Ziyaretçi
Ferdinand Magellan (Macellan)
Magalhâes, Fernâo de, MACELLAN olarak da bilinir, İspanyolca FERNANDO ya da HERNANDO DE MAGALLANES
(d. y. 1480, Sabrosa/Porto, Portekiz - ö. 27 Nisan 1521, Maçtan, Filipinler),
önce Portekiz (1505- 12), ardından da Ispanya (1519-21) adına seferler düzenleyen Portekizli denizci ve kâşif.
İspanya’dan denize açıldıktan sonra kendi adıyla anılan boğazı bulmuş ve Güney Amerika’nın çevresini dolaşarak Büyük Okyanusu aşmıştır. Onun Filipinler’de öldürülmesinden sonra batıya doğru yoluna devam eden Basklı denizci Juan Sebastiân de Elcano, Ispanya’ya dönmeyi başararak dünyanın çevresini denizden dolaşan ilk kişi olmuştur.
Gençliği.
Rui de Magalhâes’le Alda de Mesquita’nm oğlu olan Mşgalhâes, bir Portekiz soylusuydu. Genç yaşta Lizbon’da Kraliçe Leonor’un hizmetine girdi. 1505 başlarında, Portekiz’in ilk Hindistan genel valisi Francisco de Almeida’nın filosuna gönüllü yazıldı. Kral Manuel’in Afrika ve Hindistan’da Müslümanların deniz gücünü denetim altına almakla görevlendirdiği Almeida, 25 Mart’ta Lizbon'dan denize açıldı. Vakayiname yazan Gaspar Correia’ya göre Magalhâes, Hindistan'ın Malabar Kıyısı'nda bulunan Kananor’daki bir deniz savaşında yaralandı. Kasım 1506’da Nuno Vaz Pereira’yla birlikte, bir Portekiz kalesinin bulunduğu Mozambik kıyısındaki Sofala’ya doğru yola çıkanlar arasına katıldı; 1508’de Hindistan’a geri döndü. Ardından, Portekiz’in Hint Okyanusunun büyük bölümünde üstünlüğü ele geçirmesiyle sonuçlanan büyük Diu Çarpışması’na katıldı (2-3 Şubat 1509). Diego Lopes de Sequeira’nın filosuyla Koçin’e ulaştıktan sonra başka askerlerle birlikte Malakka’ya doğru yola çıktı. Malakka’dayken Malayların saldın haberini komutana ulaştırmakla görevlendirildiği ve çıkan çatışmada kahramanca çarpışarak ileride Maluku Adalarından kendisine çok yararlı bilgiler gönderecek olan Portekizli kâşif Francisco Serrâo’nun yaşamını kurtardığı söylenir. Magalhâes, Goa’yı geri alma planlannın tartışılması için 10 Ekim’de Koçin’de yapılan bir toplantıda, mevsim gereği büyük gemilerin kullanılmamasını salık verdiyse de, yeni genel vali Afonso de Albuquerque bunu kabul etmedi ve kent 24 Kasım’da düştü. Magalhâes’in adı çarpışmaya katılanlann arasında geçmemektedir.

Yapılacak Alıştırmalar
- A) Magellan metninden "Magalhâes, Fernâo de, MACELLAN" sözleriyle başlayıp "ilk kişi olmuştur." sözlerine kadar süren kısmı olduğu gibi kopyalayın.
- B) Magellan metnindeki şu cümleyi İngilizceye çevirin: "İspanya’dan denize açıldıktan sonra kendi adıyla anılan boğazı bulmuş ve Güney Amerika’nın çevresini dolaşarak Büyük Okyanusu aşmıştır."
Bundan sonraki satırlar metinle bağı olmayan ayrı bir malzemedir.

Veri Bölümü

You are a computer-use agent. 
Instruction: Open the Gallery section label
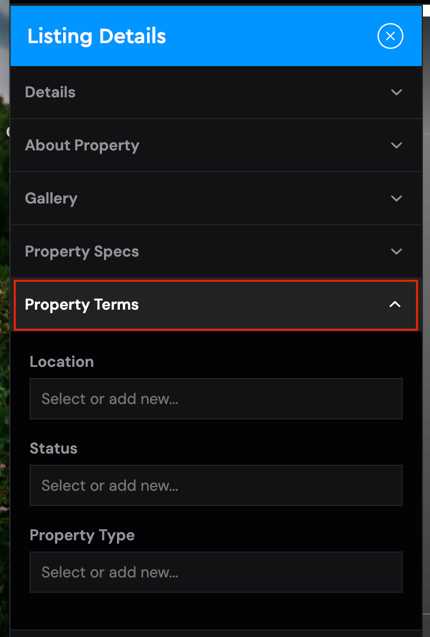tap(51, 199)
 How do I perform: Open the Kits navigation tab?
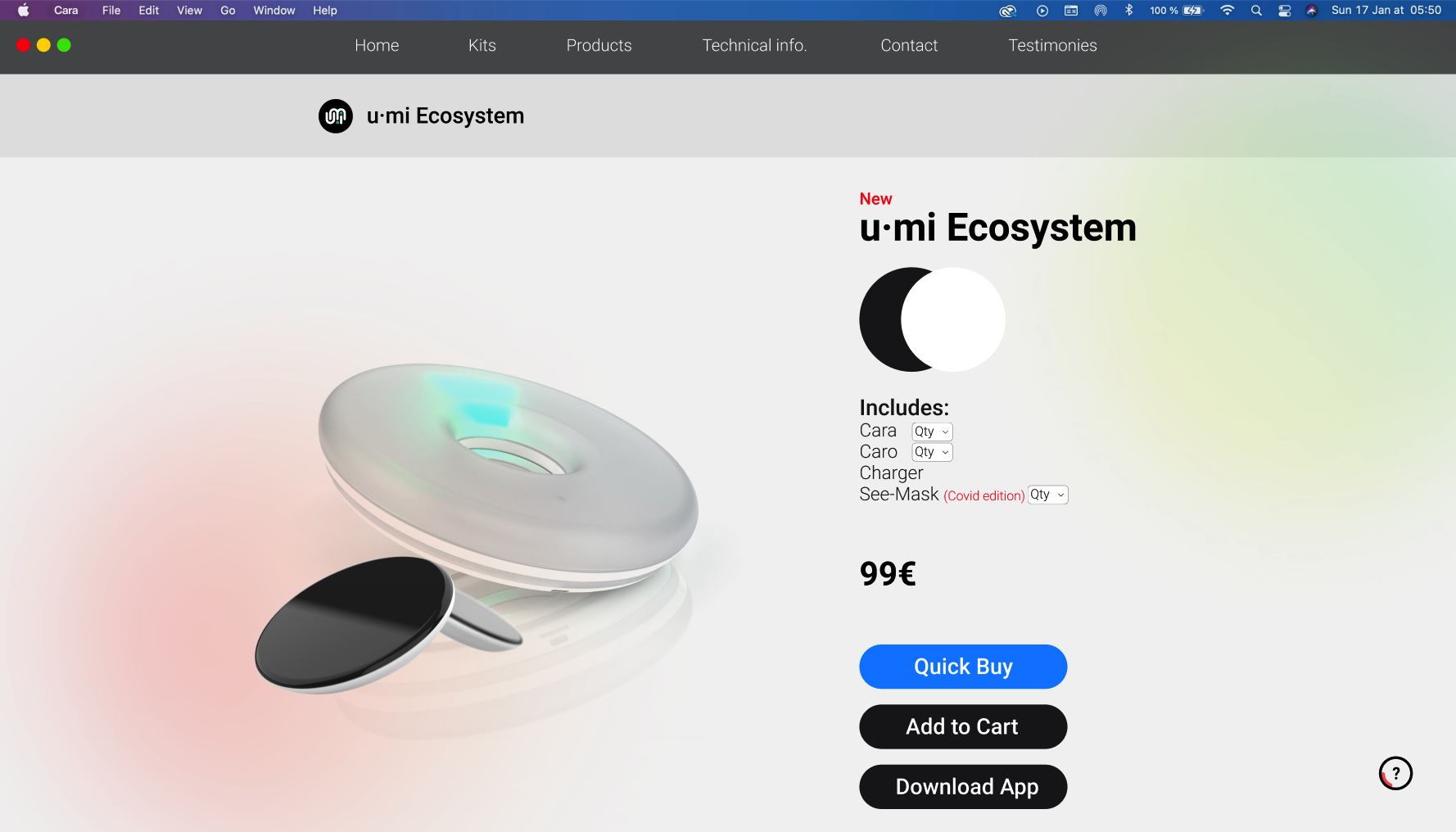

Yazılı Yanıtlar
- A)
Magalhâes, Fernâo de, MACELLAN olarak da bilinir, İspanyolca FERNANDO ya da HERNANDO DE MAGALLANES
(d. y. 1480, Sabrosa/Porto, Portekiz - ö. 27 Nisan 1521, Maçtan, Filipinler),
önce Portekiz (1505- 12), ardından da Ispanya (1519-21) adına seferler düzenleyen Portekizli denizci ve kâşif.
İspanya’dan denize açıldıktan sonra kendi adıyla anılan boğazı bulmuş ve Güney Amerika’nın çevresini dolaşarak Büyük Okyanusu aşmıştır. Onun Filipinler’de öldürülmesinden sonra batıya doğru yoluna devam eden Basklı denizci Juan Sebastiân de Elcano, Ispanya’ya dönmeyi başararak dünyanın çevresini denizden dolaşan ilk kişi olmuştur.

- B) After setting sail from Spain, he found the strait that bears his name and, sailing around South America, crossed the Pacific Ocean.